BATON ROUGE, La. (AP) — Former Louisiana Senate Secretary Glenn Koepp, a lawyer who worked in the Senate for decades before rising to the chief administrative officer’s position, has died. He was 76 years old.
Koepp’s death was confirmed Monday by Gov. John Bel Edwards and lawmakers. No cause of death was immediately provided.
“Glenn Koepp’s genuine kindness, inquisitive nature and spirit of adventure were as unmatched as his expertise and knowledge of the Louisiana Legislature where he spent decades on staff in both chambers culminating with his retirement as secretary of the Louisiana Senate. Glenn’s service to the state was exemplary,” Edwards, a Democrat and former House member, said in a statement.
Koepp worked 16 years as Senate secretary, retiring at the start of the new term in 2020 from the job that is critical to the functioning of the Legislature. The Senate secretary, elected every four years by the senators, dispenses advice on the 39-member body’s rules and parliamentary procedure, acts a general counsel to the chamber and serves as custodian of records.
“He leaves behind a legacy of dedicated public service and a genuine understanding and respect of the legislative process in the state of Louisiana,” Senate President Page Cortez, a Republican from Lafayette, said in a statement.
Koepp was elected Senate secretary in 2004, but he had been a legislative employee for years prior to that job, working in the Louisiana Capitol through seven different governors. Koepp was secretary under three Senate presidents and assistant secretary under five more before that.
He was an expert on redistricting, the redrawing of political maps that happens every 10 years with the release of new U.S. census data.
Lawmakers offered tributes on social media.
“Such a sad day learning of the passing of Glenn Koepp, former Secretary of the Senate! He was one of kind and served the state with honor for many years,” Republican Sen. Rick Ward of Port Allen said on Twitter.
Rep. John Stefanski, the Crowley Republican who will oversee redistricting work in the House, posted: “Very sad news.
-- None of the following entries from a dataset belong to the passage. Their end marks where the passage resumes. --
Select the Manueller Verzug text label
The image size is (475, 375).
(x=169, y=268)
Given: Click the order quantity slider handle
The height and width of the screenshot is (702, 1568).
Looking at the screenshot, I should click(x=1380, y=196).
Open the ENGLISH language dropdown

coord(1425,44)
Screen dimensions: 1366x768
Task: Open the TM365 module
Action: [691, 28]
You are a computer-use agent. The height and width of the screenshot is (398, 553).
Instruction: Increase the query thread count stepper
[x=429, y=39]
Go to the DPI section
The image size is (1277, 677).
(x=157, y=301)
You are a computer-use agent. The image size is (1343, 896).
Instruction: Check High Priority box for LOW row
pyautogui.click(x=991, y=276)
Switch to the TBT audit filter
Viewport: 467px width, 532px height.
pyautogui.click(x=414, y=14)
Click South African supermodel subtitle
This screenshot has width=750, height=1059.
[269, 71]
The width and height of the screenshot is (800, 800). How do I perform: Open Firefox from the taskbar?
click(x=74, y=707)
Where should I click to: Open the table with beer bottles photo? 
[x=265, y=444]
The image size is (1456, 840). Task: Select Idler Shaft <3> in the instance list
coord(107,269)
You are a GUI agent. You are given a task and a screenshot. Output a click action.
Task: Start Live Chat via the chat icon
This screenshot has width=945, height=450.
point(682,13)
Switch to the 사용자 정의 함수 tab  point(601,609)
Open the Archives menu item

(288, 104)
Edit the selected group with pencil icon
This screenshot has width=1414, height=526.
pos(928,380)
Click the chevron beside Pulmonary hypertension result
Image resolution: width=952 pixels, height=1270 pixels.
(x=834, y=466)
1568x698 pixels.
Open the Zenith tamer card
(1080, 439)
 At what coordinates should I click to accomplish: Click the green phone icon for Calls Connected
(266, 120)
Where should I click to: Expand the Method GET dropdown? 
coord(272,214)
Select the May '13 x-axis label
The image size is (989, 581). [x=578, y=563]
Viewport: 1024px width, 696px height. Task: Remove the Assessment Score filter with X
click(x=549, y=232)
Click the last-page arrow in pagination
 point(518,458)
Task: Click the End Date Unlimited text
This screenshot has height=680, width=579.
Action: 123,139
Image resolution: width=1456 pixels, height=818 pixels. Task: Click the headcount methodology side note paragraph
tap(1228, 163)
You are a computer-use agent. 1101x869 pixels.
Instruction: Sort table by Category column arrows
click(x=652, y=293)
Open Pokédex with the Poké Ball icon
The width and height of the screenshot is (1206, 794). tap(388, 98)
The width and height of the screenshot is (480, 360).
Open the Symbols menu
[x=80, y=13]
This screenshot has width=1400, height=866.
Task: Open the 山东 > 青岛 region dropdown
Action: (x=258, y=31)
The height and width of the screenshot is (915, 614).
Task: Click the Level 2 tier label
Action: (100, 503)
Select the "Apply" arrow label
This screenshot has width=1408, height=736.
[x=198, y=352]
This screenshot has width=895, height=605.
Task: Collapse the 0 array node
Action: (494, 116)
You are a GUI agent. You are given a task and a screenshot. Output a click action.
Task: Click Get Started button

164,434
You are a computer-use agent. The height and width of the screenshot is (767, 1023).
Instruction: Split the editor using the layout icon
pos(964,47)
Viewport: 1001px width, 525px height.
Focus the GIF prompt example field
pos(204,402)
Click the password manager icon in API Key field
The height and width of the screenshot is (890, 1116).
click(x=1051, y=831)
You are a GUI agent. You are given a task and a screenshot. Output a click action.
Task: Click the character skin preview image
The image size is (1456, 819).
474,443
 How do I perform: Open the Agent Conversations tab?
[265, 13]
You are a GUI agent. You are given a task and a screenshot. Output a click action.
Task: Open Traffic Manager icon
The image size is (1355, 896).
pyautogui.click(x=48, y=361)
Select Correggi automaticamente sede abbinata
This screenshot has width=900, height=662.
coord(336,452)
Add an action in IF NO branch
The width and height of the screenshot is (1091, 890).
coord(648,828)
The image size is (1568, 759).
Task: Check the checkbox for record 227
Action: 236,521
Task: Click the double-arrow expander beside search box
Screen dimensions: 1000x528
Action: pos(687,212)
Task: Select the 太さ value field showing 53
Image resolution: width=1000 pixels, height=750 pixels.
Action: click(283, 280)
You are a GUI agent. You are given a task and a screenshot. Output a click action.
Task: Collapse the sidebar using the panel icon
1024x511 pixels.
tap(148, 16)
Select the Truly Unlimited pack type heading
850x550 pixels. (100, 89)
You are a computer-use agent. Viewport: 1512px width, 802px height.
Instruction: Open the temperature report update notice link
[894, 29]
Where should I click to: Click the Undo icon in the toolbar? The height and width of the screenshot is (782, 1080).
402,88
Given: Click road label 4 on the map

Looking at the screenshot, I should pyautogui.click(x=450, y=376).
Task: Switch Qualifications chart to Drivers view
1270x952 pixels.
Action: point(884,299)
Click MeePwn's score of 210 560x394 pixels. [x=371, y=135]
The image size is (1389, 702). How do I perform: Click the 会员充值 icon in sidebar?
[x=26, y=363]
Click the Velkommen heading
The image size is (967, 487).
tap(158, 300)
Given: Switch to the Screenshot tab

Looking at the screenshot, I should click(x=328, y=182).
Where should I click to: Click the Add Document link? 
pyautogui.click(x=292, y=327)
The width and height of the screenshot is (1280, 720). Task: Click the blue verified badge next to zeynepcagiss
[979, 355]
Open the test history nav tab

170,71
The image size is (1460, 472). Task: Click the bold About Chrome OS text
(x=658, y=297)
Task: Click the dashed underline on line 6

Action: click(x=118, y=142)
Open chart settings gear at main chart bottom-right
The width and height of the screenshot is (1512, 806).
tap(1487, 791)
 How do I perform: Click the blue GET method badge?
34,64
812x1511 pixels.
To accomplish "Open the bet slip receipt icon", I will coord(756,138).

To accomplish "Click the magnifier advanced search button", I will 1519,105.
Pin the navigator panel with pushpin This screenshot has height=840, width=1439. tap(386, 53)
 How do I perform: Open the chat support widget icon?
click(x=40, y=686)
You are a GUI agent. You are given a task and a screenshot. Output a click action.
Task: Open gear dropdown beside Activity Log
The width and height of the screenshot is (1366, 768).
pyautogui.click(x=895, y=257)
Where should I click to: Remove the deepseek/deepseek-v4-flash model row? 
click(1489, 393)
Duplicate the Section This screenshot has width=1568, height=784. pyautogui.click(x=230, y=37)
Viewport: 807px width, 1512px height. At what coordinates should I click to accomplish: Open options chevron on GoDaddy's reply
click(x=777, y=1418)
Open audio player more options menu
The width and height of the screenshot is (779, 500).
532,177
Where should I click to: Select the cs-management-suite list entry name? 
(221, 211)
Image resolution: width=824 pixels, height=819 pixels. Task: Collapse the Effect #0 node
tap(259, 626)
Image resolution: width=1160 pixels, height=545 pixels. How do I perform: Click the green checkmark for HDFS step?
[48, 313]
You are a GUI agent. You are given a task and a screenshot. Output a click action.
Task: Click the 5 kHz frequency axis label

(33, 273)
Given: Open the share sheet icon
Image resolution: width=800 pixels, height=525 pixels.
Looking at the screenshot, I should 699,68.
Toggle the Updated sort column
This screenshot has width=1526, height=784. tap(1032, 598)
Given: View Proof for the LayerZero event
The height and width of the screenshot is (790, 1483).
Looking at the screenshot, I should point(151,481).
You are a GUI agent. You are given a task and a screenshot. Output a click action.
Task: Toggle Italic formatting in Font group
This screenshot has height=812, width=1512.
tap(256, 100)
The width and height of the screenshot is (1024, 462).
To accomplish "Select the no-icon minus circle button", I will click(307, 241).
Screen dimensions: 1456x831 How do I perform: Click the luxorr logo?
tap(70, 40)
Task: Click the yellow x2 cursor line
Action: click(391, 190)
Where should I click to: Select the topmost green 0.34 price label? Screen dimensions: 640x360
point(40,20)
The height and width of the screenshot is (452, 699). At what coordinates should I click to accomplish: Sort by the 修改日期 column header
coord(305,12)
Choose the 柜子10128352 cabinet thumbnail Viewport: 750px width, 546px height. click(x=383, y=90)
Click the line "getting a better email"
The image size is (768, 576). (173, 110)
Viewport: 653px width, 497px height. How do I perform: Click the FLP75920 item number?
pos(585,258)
Glenn was incredibly smart. The state lost a great mind. I will miss him.”
Koepp started in the Legislature in May 1972.
He told The Associated Press in 2019 shortly before his retirement that as a law student, he hitchhiked to the Capitol seeking a summer job and ended up getting a position as an assistant sergeant-at-arms. He worked at the state’s constitutional convention a year later and left the Legislature for a three-year break in the mid-1970s before returning to the Senate for the rest of his career.
Even after his retirement, Koepp was hired back at the Louisiana Capitol to help Cortez with redistricting work for the upcoming special session planned in early 2022.
Koepp is survived by his wife, Anna, and two sons, according to the Legislature’s communications office.